**PROMPT**
Look through the data below. Pick out the lines holding the string "computer".

─── DATA TO EXAMINE

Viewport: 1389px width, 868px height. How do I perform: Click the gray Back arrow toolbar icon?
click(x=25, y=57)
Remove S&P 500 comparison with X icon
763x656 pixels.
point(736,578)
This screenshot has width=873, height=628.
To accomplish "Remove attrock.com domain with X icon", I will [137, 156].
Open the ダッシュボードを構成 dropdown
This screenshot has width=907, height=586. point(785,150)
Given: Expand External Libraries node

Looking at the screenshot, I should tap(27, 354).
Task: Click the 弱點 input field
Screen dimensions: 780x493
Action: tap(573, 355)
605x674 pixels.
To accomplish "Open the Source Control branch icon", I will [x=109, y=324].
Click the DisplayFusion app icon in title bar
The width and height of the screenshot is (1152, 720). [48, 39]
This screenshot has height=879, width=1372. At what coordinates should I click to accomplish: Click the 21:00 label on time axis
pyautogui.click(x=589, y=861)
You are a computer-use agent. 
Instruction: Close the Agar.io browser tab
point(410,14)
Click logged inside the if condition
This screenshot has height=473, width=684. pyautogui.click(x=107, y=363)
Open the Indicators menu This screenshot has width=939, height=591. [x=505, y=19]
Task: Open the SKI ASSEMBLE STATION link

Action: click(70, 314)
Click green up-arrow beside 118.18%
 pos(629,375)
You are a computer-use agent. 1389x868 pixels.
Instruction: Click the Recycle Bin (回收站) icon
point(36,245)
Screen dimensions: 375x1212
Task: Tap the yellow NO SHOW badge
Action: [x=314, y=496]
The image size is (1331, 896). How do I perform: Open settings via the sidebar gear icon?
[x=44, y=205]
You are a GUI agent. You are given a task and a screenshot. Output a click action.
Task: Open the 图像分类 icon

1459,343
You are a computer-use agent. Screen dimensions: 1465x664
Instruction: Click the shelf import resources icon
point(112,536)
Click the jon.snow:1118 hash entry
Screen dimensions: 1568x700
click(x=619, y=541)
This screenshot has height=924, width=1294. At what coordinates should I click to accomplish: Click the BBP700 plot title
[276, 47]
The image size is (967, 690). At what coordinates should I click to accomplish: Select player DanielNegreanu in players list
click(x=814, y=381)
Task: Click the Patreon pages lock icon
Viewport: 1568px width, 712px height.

──────

**RESULT**
You are a computer-use agent. 
You are a computer-use agent. 1389x868 pixels.
You are a computer-use agent. Screen dimensions: 1465x664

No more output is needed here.